躊躇なく俺に体当たりをかましてきた変異種の巨体を、展開した魔力の盾でがっしりと受け止める。さすがに勢いに押されて数歩分は押し込まれたが、十分に耐えられた。
「どうした!! ぜんぜん効かねえぞ!?」
「ギュオァァーーッ!!」
丸太のように太い腕をぶんぶんと振り回す変異種の攻撃をサイドステップで躱しつつ、再び【挑発】を放つ。すこしだけ開いた間合いを詰めるように突進してくる変異種。
「【鉄壁】!」
ギインッ!!
巨体の重さを乗せて振り下ろされた鋭い爪の一撃を、【鉄壁】で受け止める。今度は後退りもせず完璧に防げた。

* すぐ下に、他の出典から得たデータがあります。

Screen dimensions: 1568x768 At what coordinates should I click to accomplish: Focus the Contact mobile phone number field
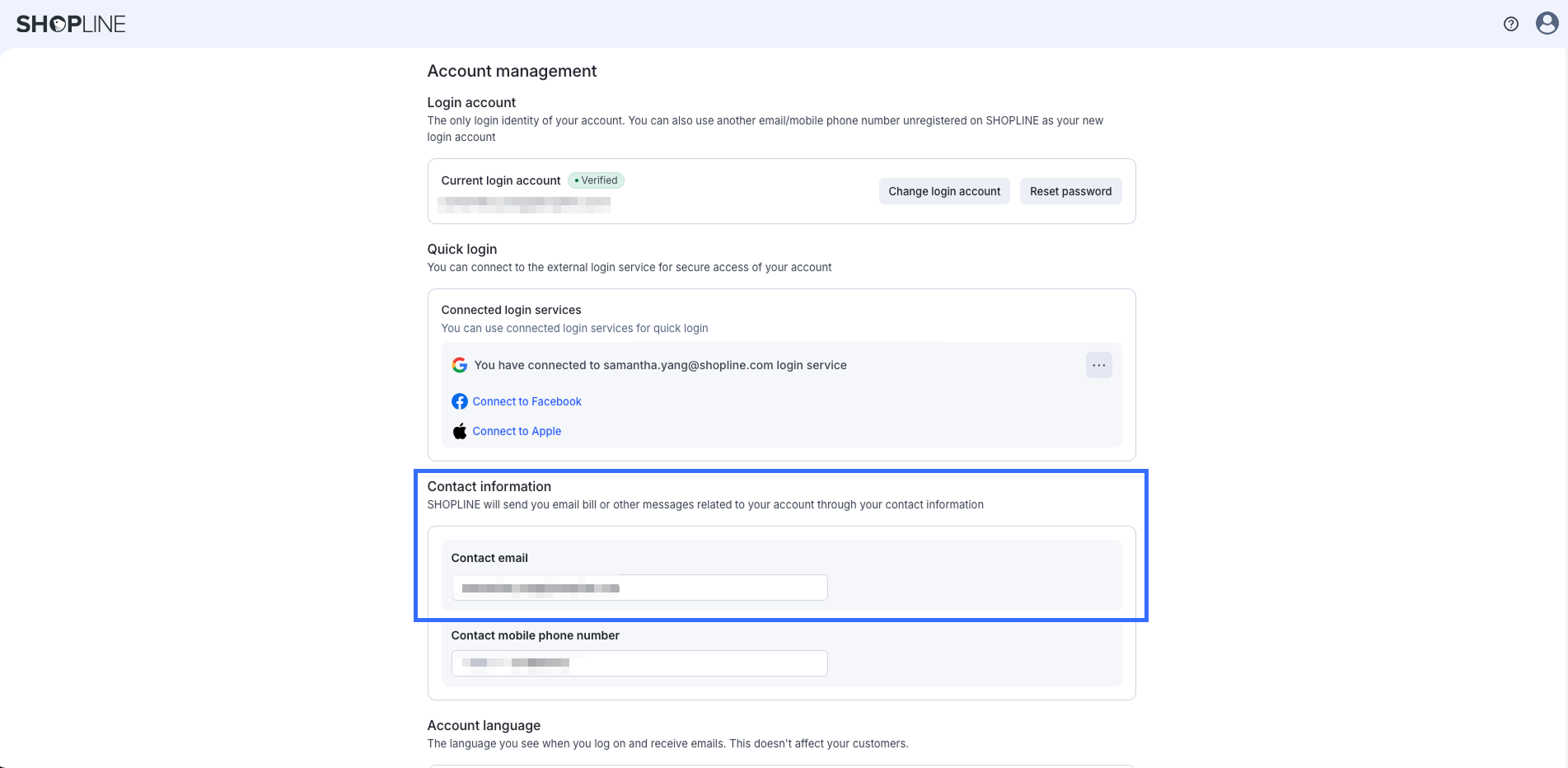pos(639,663)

うん、助走をつけた体当たりでも無ければ、ただの【鉄壁】で十分に防げる。こいつは火喰い狼ほどの強敵じゃない。このまま、攻撃を封殺してやる!
「ふっ…はっ! ちっ…【鉄壁】!」
俺はキラーエイプとの戦いと同様、振り回される腕を躱しつつ、避けにくいものだけ【鉄壁】で弾いていく。つかず離れずの距離を保ちながら、【挑発】で注意を引き付けるのも忘れない。
「【ピアッシングアロー】!」
「【氷矢】!」
「【岩弾】!」
俺への攻撃を繰り返す変異種の背後に、次々と支える籠手の飛び道具が突き刺さっていく。変異種の体躯にはハリネズミの様に矢が突き刺さり、金色の毛並みの大部分は流れ出た赤い血の色に染まっていった。
「ギキャアァーー!!」
「【鉄壁】!!」
あっという間に満身創痍となった変異種が、最後の力を振り絞って放った巨腕の振り下ろしを、俺は真正面から受け止める。
「……お疲れさん」
血まみれになりながらも闘志を失わず、殺意と怨嗟のこもった眼で睨みつける変異種に、ふと声をかける。
「【牙突】!」
俺の声掛けとほぼ同時に、相対する変異種の胸から槍の穂先が突き出した。それは変異種の命を刈り取る、支える籠手の【槍術士】が放った渾身の一撃だった。